Ferguson counts 23 new businesses, including restaurants, a tax preparation office and a bakery, that have opened in West Point the last 19 months. Earlier this week, Troup County Commissioners reported that Kia’s property generated $1.8 million in taxes last year. Three years earlier, it added only $45,587 to the county’s tax rolls.
And, finally, the region’s unemployment rate is dropping. Last November, 12.9 percent of Troup County’s workers didn’t have a job. A month later, the rate had dropped to 12.7 percent, though still one of the highest rates in Georgia.
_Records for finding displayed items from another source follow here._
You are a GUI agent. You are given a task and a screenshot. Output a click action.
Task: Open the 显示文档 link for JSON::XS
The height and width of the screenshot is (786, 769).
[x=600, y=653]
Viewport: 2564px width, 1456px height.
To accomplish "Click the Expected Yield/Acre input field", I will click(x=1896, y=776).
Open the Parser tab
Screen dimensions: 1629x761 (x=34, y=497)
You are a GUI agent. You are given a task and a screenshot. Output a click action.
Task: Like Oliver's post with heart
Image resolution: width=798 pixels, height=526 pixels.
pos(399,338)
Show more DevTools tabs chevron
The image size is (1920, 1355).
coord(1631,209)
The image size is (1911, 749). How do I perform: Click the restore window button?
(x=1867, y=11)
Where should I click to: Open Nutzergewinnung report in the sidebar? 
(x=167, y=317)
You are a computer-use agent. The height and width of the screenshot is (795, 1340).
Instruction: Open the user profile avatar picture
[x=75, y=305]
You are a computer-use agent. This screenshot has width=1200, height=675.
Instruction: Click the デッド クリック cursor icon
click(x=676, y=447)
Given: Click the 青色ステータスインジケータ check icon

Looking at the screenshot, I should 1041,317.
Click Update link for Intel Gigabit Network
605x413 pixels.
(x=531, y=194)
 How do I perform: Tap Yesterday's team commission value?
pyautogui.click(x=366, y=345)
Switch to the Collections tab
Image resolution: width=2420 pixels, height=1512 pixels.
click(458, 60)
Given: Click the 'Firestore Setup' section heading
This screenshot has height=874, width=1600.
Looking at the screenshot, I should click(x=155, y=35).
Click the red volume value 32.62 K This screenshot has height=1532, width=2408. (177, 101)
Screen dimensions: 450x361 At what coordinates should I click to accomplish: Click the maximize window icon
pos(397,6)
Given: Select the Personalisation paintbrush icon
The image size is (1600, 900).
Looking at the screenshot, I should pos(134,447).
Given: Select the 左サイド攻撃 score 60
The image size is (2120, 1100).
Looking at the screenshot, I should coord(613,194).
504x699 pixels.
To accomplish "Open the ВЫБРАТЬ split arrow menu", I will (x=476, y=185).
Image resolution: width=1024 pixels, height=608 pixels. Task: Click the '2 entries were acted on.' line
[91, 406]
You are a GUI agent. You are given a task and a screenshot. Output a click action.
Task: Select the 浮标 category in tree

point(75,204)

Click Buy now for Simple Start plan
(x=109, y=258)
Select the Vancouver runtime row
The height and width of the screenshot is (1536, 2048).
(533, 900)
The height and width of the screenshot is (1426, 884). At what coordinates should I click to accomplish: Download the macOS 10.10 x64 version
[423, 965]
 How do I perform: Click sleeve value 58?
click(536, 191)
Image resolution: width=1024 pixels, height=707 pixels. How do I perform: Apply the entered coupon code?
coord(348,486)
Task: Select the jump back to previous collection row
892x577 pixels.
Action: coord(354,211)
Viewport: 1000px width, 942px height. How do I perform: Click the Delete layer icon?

Kia and its suppliers are expected to make a serious dent in the jobless numbers. More than 1,200 people already build Sorentos at the massive auto plant off Interstate 85. The Korean automaker and its suppliers will invest roughly $2 billion and create 5,300 jobs, according to Kia and the Georgia Department of Economic Development.
Economic salvation, though, isn’t cheap. Local, state and federal tax breaks, incentives, land, buildings and more for Kia alone cost $469 million – or $195,417 per job -- according to an Atlanta Journal Constitution analysis.
Economists, though, say the investments will pay off handsomely for Georgia. A Georgia Tech study cites more than 20,000 jobs, including construction and service-industry work, by 2012 for the nine-county region surrounding West Point.
The Greater Valley Group (GVG), a real estate development company, has $100 million worth of residential and commercial construction under way on both sides of the Chattahoochee. Construction, mostly on the Alabama side of the river, is already under way.
“Kia set the wheels in motion for all this development and GVG is running with it,” said Mike Rieman, who does public relations for the company.